Since 2011, each vehicle’s fuel-economy target is based on its footprint (a multiple of track width and wheelbase length). Subaru could do nothing other than put a lift kit on an Impreza wagon so that it meets four of the five off-road requirements, and voila! The resulting Crosstrek is now a non-passenger-vehicle and given extra credit on the Corporate Average Fuel Economy, or CAFE, test.
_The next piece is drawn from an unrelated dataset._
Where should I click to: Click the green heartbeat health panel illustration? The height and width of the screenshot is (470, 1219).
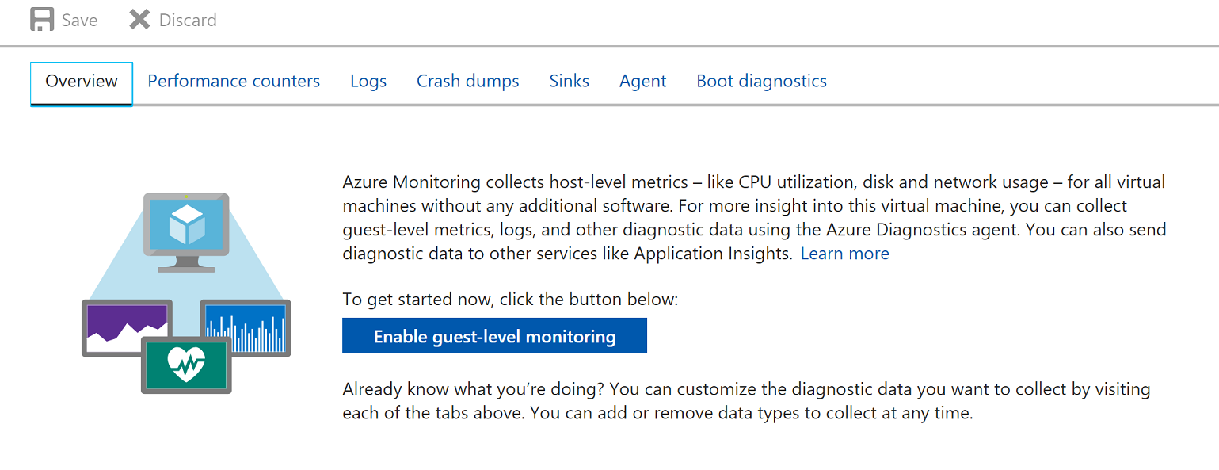coord(187,365)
For 2017, the last full year for which NHTSA has published CAFE data based on the footprints of actual cars sold, the light-duty target was vastly more lenient than that for passenger cars: 29.4 mpg, which the industry missed by almost 1 mpg. By contrast, passenger cars needed to score a full third higher at 39.1 mpg. That sounds like an unfair penalty for cars, and yet the industry beat it, achieving 39.5 mpg overall. (CAFE numbers are calculated differently than EPA estimates, so these are all higher than what you’d see on a window sticker.)

So the next time you look at a crossover with a 28-degree overbite, know that it cheated on its fuel-economy tests and is subject to more lax safety requirements, because it’s not actually a vehicle designed to carry passengers. Just like the relative length of your fourth finger to your second correlates to testosterone exposure while you were in your mom’s uterus. Who knew?